Assess
& Address: Whiplash
by Whitney Lowe |
|
|
Traditional
methods of treatment
For many years, the cervical
collar was commonly used as a treatment for whiplash. However,
most practitioners now realize that unless there is a severe level
of damage, early, protected mobilization is far more beneficial
than immobilization in a collar. When cervical collars are used,
whether soft or hard collars, they may set up the scene for further
complications from the initial trauma. It is likely for temporomandibular
dysfunction, joint adhesions, muscle atrophy, and myofascial trigger
points to develop from long periods of immobilization in a cervical
collar.
As
with many conditions, rest from any offending activity is essential,
especially in the early phases after the injury. It is common
practice to begin rehabilitation of whiplash injury as soon as
the inflammatory phase has subsided; however, this may be difficult
to identify in many instances because visible inflammation is
mostly absent. A general guideline of waiting 4872 hours
after the initial incident is usually used.
When
there is relief of physical pain from various positions other
than static rest, some degree of managed treatment can begin.

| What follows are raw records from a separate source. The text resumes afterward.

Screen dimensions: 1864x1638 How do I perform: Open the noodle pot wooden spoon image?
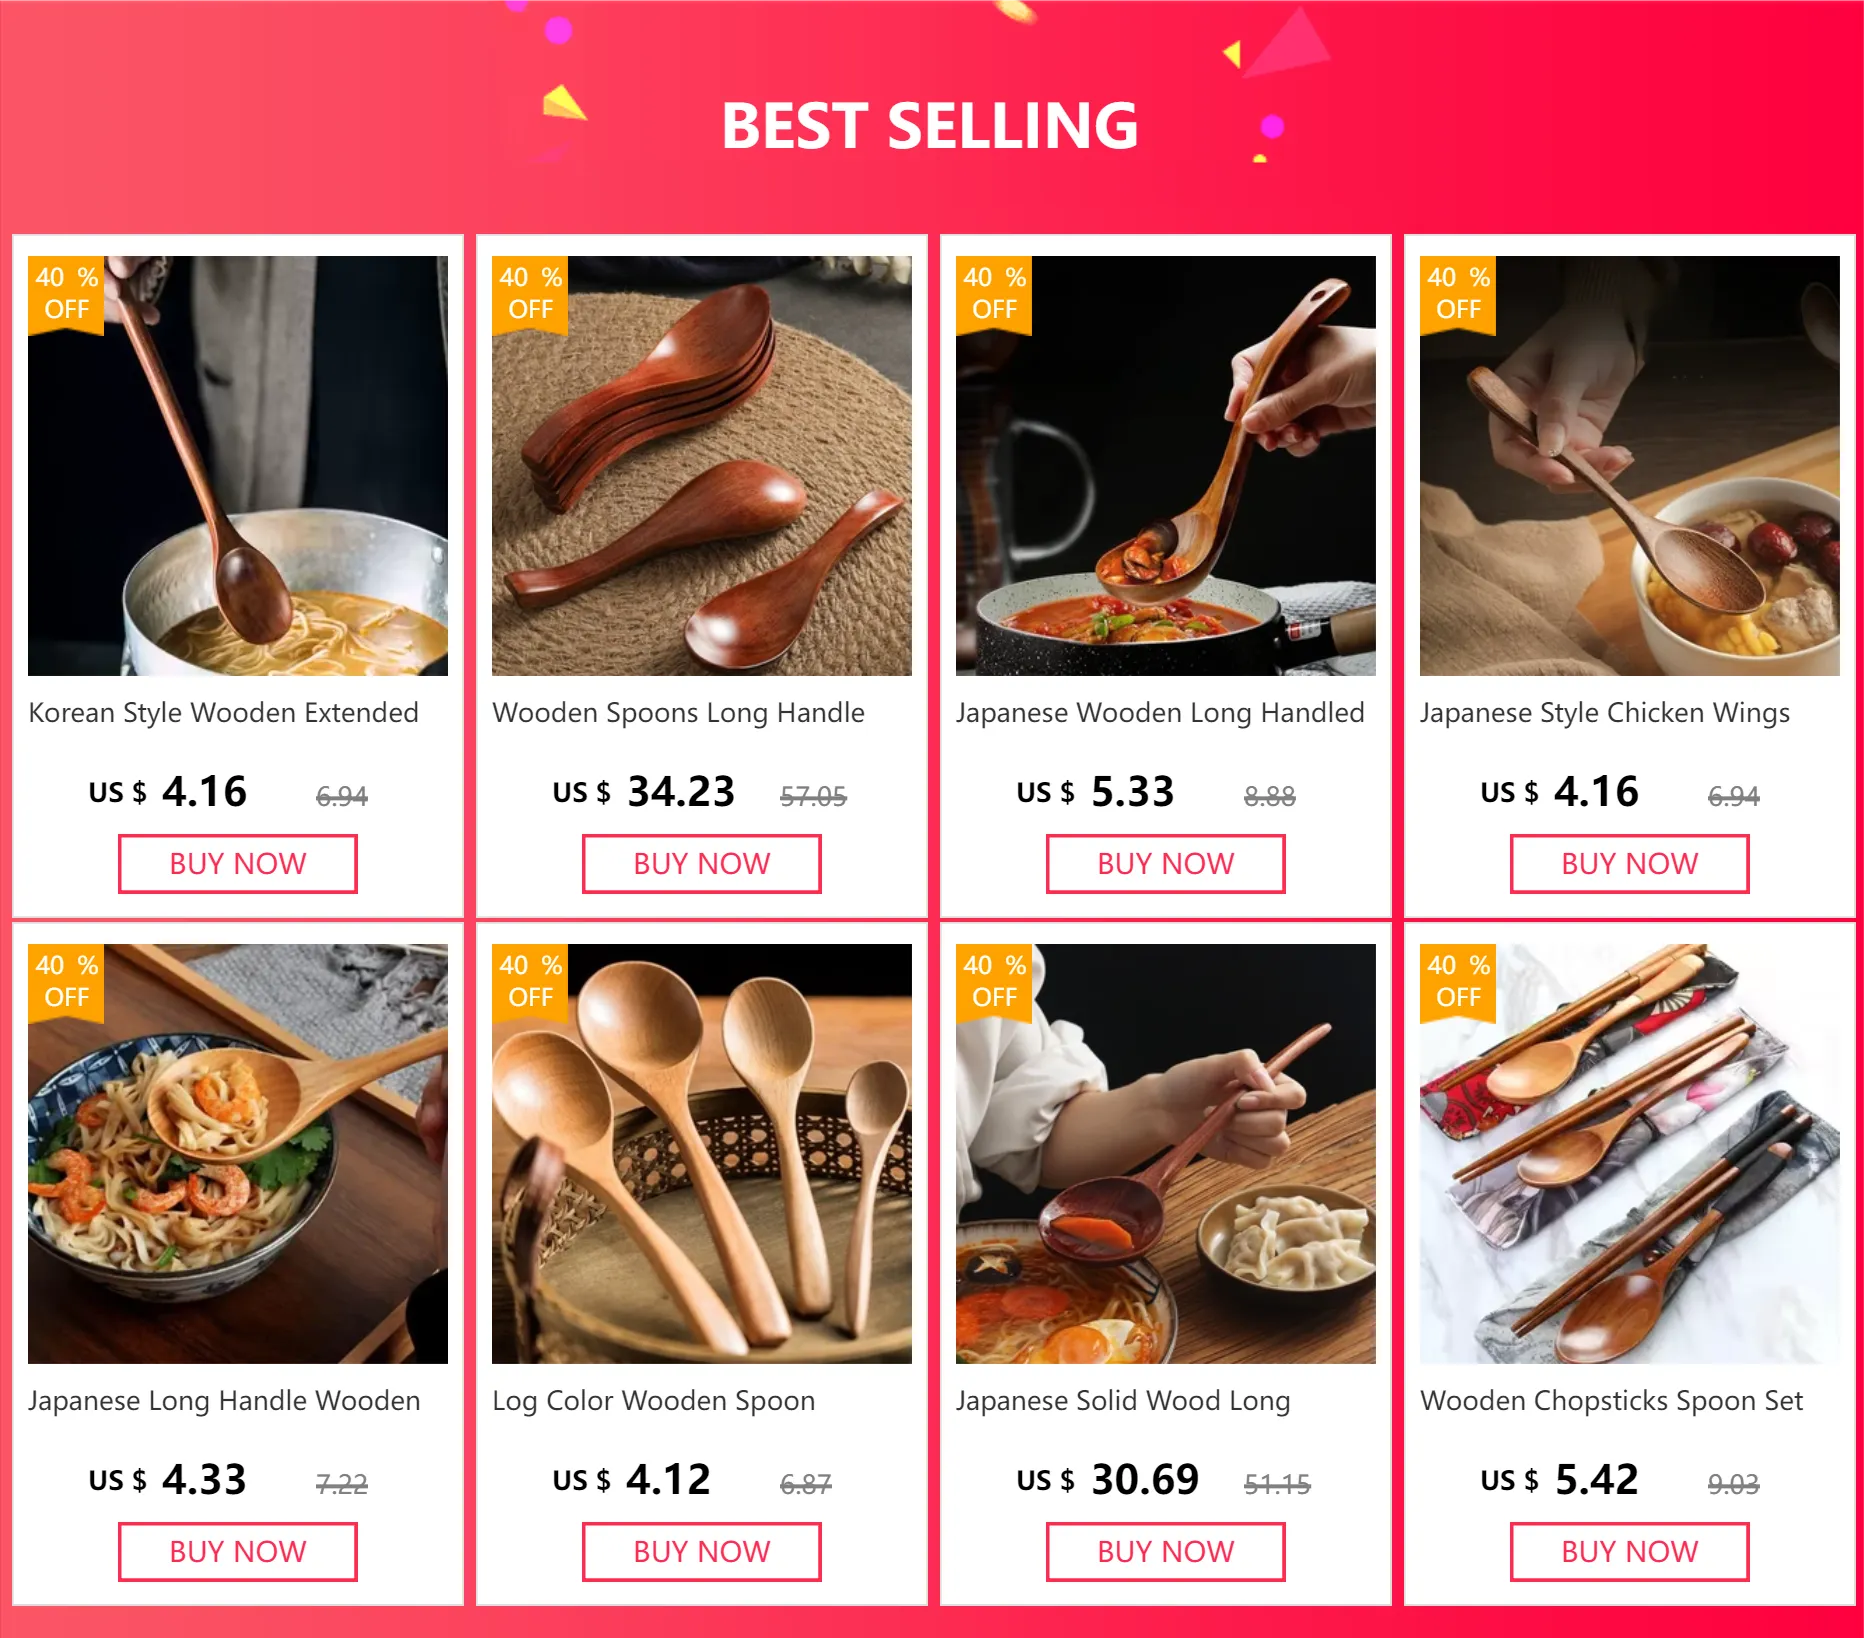[x=238, y=466]
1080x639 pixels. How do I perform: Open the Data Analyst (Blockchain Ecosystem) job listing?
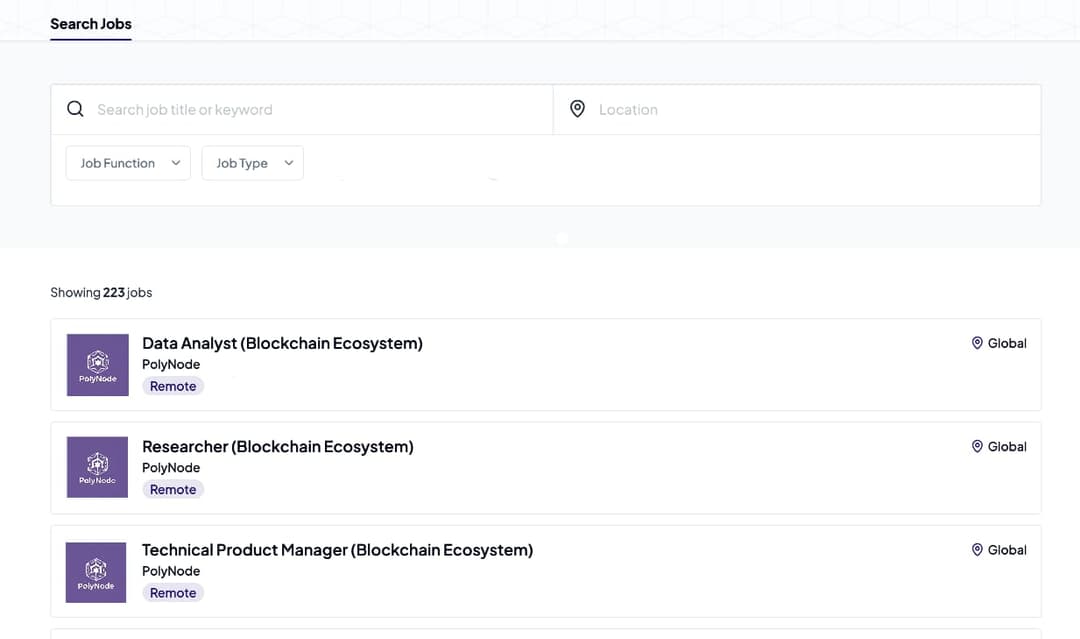click(x=282, y=342)
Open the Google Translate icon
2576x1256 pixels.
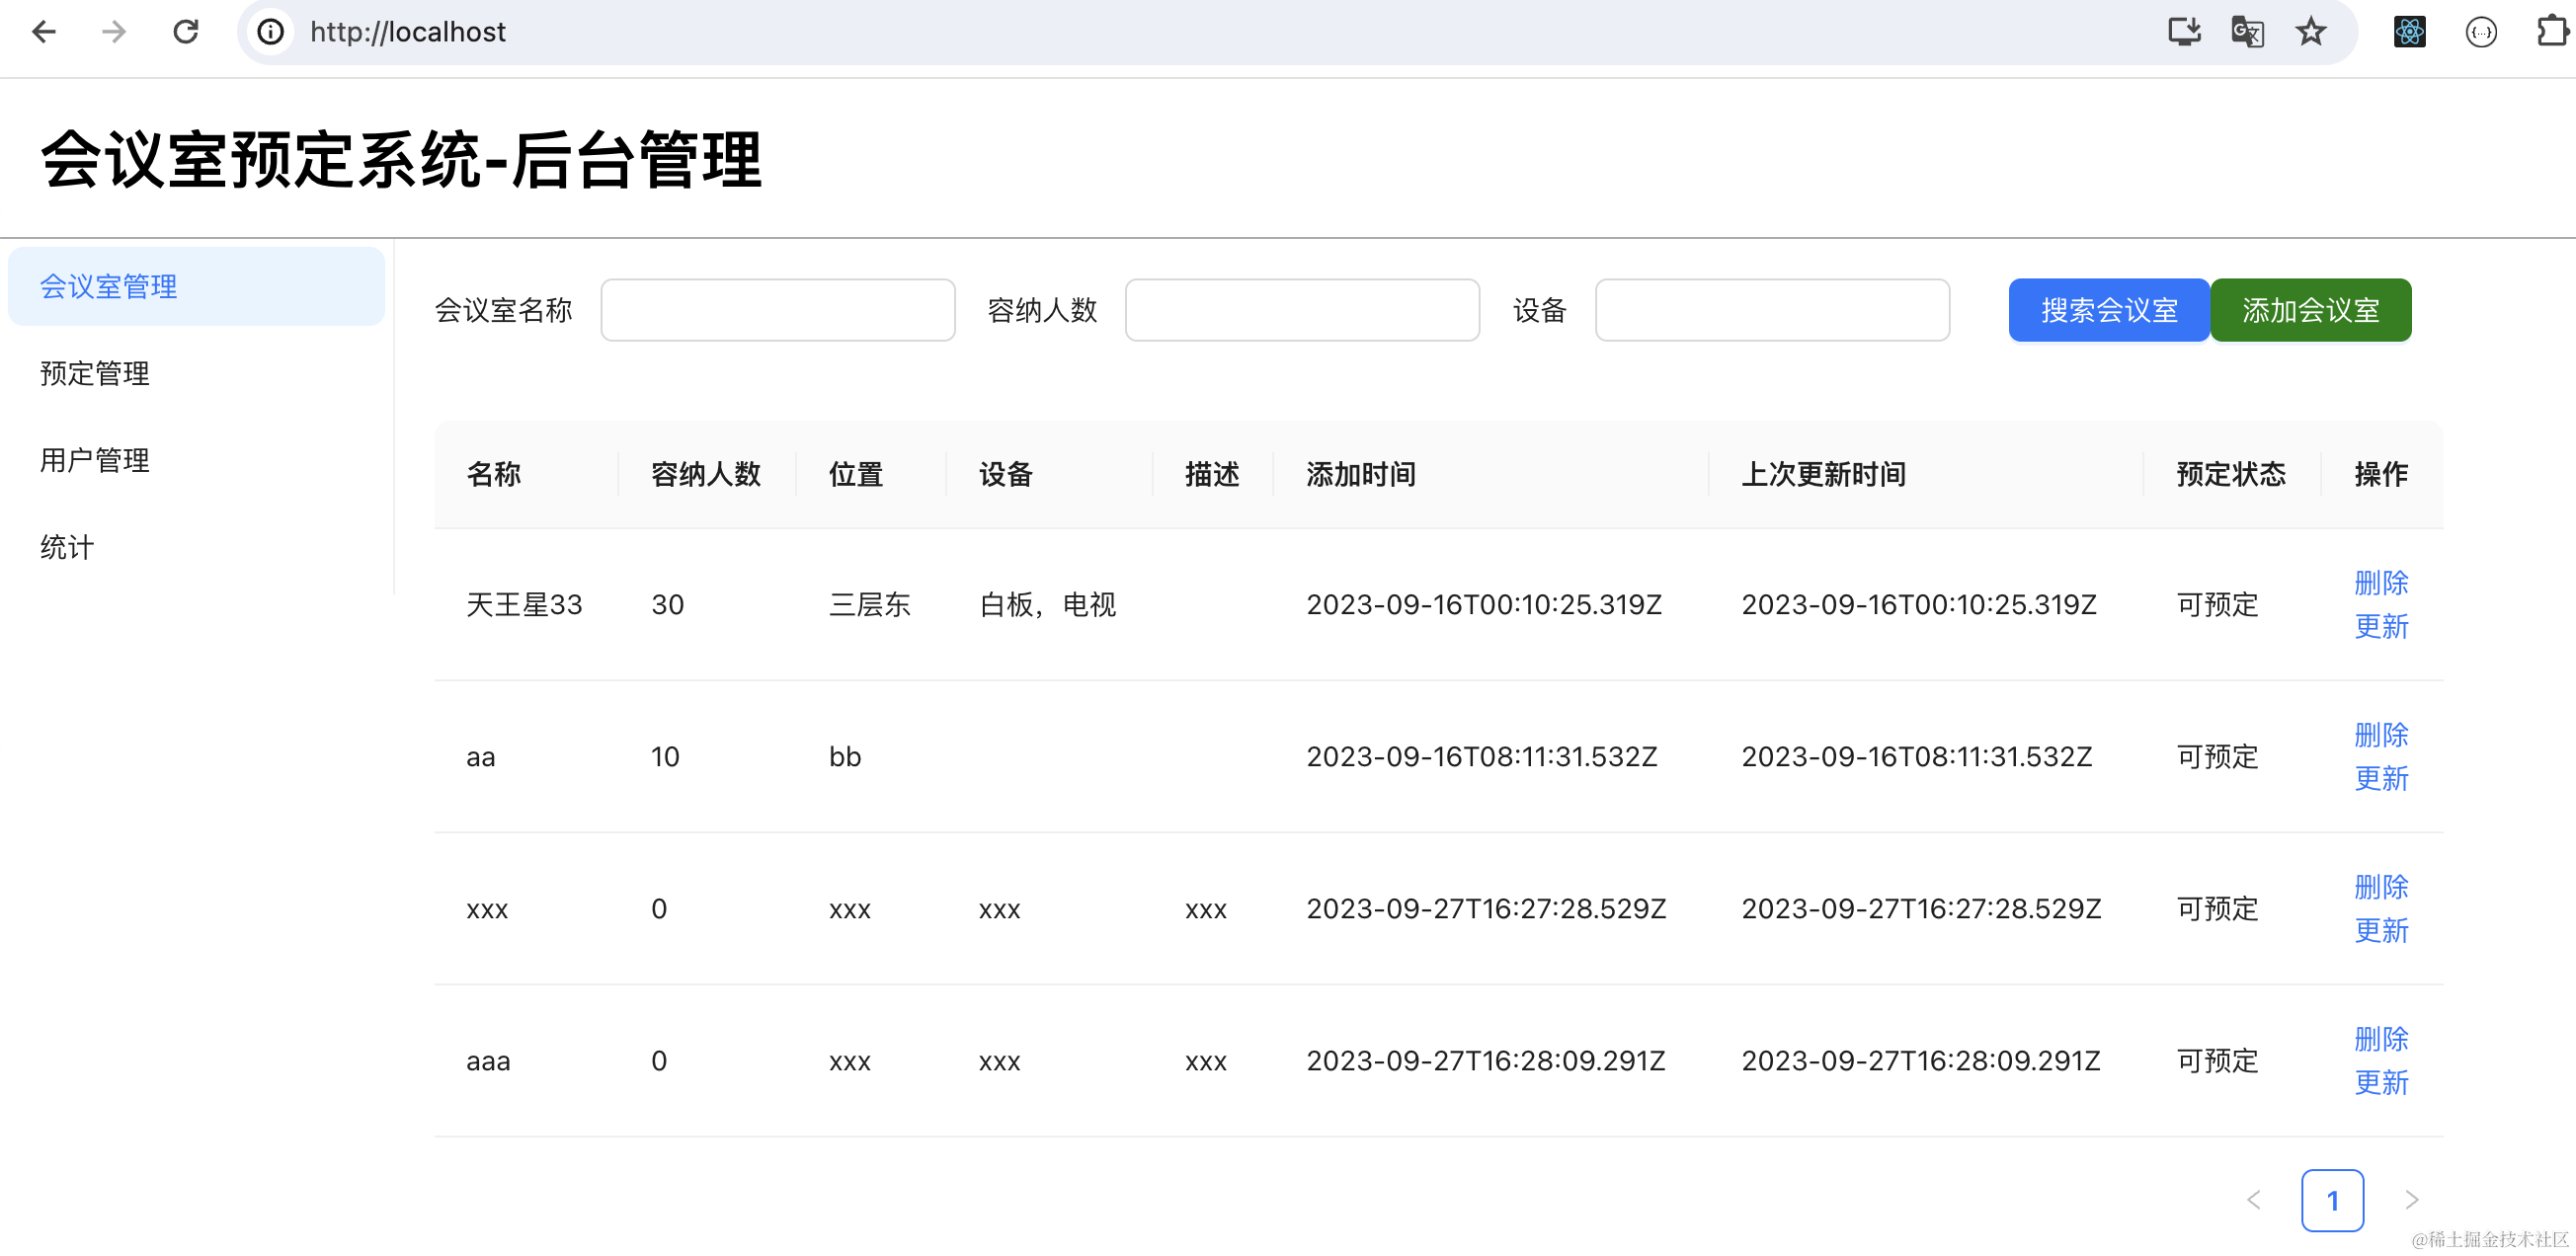click(2247, 32)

It is important to remember that rest, while beneficial at the
outset, is not the road that is most effective for addressing
whiplash injuries in the long run. In most cases, whiplash will
benefit from early mobilization; and many conservative treatment
approaches, such as massage and other forms of soft-tissue mobilization,
are very effective after the initial stages of injury.
Various
drugs, such as anti-inflammatory medications or muscle relaxants,
may be used to treat whiplash pain. Cervical-traction units may
also provide relief for whiplash-related problems. This will be
especially true when there is compression of the vertebral bodies
or facet joints. As the injury rehabilitation progresses, strengthening
exercises, such as isometric methods, will be valuable because
they provide greater support and stability to the damaged tissues
without causing further joint motion. This is particularly helpful
if the primary injury involves joint pathology.
Treatment
methods that are useful for dealing with the muscular components
of whiplash include the many common methods of general relaxation
massage, such as effleurage (within the client’s comfort
tolerance), myofascial approaches, or static compression techniques
for reduction of muscle tightness and neutralization of myofascial
trigger points. Muscle-energy techniques and positional-release
methods are often beneficial, especially in the early stages of
the injury when pain may prevent deeper soft-tissue manipulation.
As
rehabilitation progresses, treatment methods using greater muscular
effort, such as active engagement techniques, will help the tissues
regain their proper tone and function. It will be very important
not to be too forceful with these methods, as they can cause further
discomfort to the client if they are applied too soon or too aggressively.
It
is also important to use great caution when applying treatments
to the cervical region, because of the many fragile structures
in this area. For example, the anterior neck muscles are often
injured in whiplash conditions, and may benefit from direct treatment;
however, they are very close to the carotid artery, so treatment
in this region requires great attention to detail.